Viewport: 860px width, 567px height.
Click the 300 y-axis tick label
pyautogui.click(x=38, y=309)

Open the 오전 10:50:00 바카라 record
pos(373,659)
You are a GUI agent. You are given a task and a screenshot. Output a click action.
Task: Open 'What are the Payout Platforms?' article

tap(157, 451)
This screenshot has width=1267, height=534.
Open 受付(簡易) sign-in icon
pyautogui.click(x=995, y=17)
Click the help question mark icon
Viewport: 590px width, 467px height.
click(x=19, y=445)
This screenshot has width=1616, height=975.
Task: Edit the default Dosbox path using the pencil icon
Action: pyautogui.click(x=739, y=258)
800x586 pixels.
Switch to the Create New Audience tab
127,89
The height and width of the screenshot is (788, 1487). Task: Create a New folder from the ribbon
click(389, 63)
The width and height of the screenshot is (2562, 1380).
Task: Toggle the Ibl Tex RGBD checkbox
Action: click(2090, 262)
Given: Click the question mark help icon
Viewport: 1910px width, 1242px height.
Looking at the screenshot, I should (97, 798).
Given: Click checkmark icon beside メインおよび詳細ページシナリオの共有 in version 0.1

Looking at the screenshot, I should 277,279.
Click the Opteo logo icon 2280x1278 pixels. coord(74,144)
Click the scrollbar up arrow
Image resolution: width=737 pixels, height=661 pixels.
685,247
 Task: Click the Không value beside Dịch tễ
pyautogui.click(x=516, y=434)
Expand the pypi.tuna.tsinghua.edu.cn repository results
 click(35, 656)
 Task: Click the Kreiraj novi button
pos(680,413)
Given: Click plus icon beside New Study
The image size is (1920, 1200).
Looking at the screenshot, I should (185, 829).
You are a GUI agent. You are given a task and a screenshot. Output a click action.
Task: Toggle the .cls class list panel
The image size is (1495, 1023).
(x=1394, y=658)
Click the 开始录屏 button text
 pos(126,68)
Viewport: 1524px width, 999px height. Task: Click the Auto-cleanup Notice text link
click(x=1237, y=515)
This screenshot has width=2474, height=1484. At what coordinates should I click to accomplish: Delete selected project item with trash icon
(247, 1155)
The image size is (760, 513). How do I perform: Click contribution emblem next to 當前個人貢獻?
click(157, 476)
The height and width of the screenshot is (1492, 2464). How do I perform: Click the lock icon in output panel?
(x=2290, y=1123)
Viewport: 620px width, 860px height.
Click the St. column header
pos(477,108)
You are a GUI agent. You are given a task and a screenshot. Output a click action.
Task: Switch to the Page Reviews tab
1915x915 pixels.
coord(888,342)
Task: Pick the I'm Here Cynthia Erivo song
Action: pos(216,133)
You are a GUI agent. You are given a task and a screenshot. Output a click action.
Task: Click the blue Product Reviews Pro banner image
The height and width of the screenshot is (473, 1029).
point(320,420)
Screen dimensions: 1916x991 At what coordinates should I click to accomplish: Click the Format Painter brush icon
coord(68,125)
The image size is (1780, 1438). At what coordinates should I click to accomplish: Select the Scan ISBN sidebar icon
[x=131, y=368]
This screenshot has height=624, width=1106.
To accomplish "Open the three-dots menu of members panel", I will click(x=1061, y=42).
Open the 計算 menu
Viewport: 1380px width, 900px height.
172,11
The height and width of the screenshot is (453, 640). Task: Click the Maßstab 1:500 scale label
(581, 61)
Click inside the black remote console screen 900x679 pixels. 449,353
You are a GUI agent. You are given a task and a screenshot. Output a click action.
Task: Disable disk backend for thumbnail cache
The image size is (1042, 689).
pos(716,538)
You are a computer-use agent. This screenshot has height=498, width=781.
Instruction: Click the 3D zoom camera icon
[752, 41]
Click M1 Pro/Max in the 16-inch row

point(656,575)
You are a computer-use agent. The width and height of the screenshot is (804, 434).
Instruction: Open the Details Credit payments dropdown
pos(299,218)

************

> **작업 목표**:
위 자료를 처음부터 끝까지 한 줄도 빠뜨리거나 고치지 말고 그대로 다시 출력해 줄 수 있나요?

> **작업 결과**:
Viewport: 860px width, 567px height.
Click the 300 y-axis tick label
pyautogui.click(x=38, y=309)

Open the 오전 10:50:00 바카라 record
pos(373,659)
You are a GUI agent. You are given a task and a screenshot. Output a click action.
Task: Open 'What are the Payout Platforms?' article

tap(157, 451)
This screenshot has width=1267, height=534.
Open 受付(簡易) sign-in icon
pyautogui.click(x=995, y=17)
Click the help question mark icon
Viewport: 590px width, 467px height.
click(x=19, y=445)
This screenshot has width=1616, height=975.
Task: Edit the default Dosbox path using the pencil icon
Action: pyautogui.click(x=739, y=258)
800x586 pixels.
Switch to the Create New Audience tab
127,89
The height and width of the screenshot is (788, 1487). Task: Create a New folder from the ribbon
click(389, 63)
The width and height of the screenshot is (2562, 1380).
Task: Toggle the Ibl Tex RGBD checkbox
Action: click(2090, 262)
Given: Click the question mark help icon
Viewport: 1910px width, 1242px height.
Looking at the screenshot, I should (97, 798).
Given: Click checkmark icon beside メインおよび詳細ページシナリオの共有 in version 0.1

Looking at the screenshot, I should 277,279.
Click the Opteo logo icon 2280x1278 pixels. coord(74,144)
Click the scrollbar up arrow
Image resolution: width=737 pixels, height=661 pixels.
685,247
 Task: Click the Không value beside Dịch tễ
pyautogui.click(x=516, y=434)
Expand the pypi.tuna.tsinghua.edu.cn repository results
 click(35, 656)
 Task: Click the Kreiraj novi button
pos(680,413)
Given: Click plus icon beside New Study
The image size is (1920, 1200).
Looking at the screenshot, I should (185, 829).
You are a GUI agent. You are given a task and a screenshot. Output a click action.
Task: Toggle the .cls class list panel
The image size is (1495, 1023).
(x=1394, y=658)
Click the 开始录屏 button text
 pos(126,68)
Viewport: 1524px width, 999px height. Task: Click the Auto-cleanup Notice text link
click(x=1237, y=515)
This screenshot has width=2474, height=1484. At what coordinates should I click to accomplish: Delete selected project item with trash icon
(247, 1155)
The image size is (760, 513). How do I perform: Click contribution emblem next to 當前個人貢獻?
click(157, 476)
The height and width of the screenshot is (1492, 2464). How do I perform: Click the lock icon in output panel?
(x=2290, y=1123)
Viewport: 620px width, 860px height.
Click the St. column header
pos(477,108)
You are a GUI agent. You are given a task and a screenshot. Output a click action.
Task: Switch to the Page Reviews tab
1915x915 pixels.
coord(888,342)
Task: Pick the I'm Here Cynthia Erivo song
Action: pos(216,133)
You are a GUI agent. You are given a task and a screenshot. Output a click action.
Task: Click the blue Product Reviews Pro banner image
The height and width of the screenshot is (473, 1029).
point(320,420)
Screen dimensions: 1916x991 At what coordinates should I click to accomplish: Click the Format Painter brush icon
coord(68,125)
The image size is (1780, 1438). At what coordinates should I click to accomplish: Select the Scan ISBN sidebar icon
[x=131, y=368]
This screenshot has height=624, width=1106.
To accomplish "Open the three-dots menu of members panel", I will click(x=1061, y=42).
Open the 計算 menu
Viewport: 1380px width, 900px height.
172,11
The height and width of the screenshot is (453, 640). Task: Click the Maßstab 1:500 scale label
(581, 61)
Click inside the black remote console screen 900x679 pixels. 449,353
You are a GUI agent. You are given a task and a screenshot. Output a click action.
Task: Disable disk backend for thumbnail cache
The image size is (1042, 689).
pos(716,538)
You are a computer-use agent. This screenshot has height=498, width=781.
Instruction: Click the 3D zoom camera icon
[752, 41]
Click M1 Pro/Max in the 16-inch row

point(656,575)
You are a computer-use agent. The width and height of the screenshot is (804, 434).
Instruction: Open the Details Credit payments dropdown
pos(299,218)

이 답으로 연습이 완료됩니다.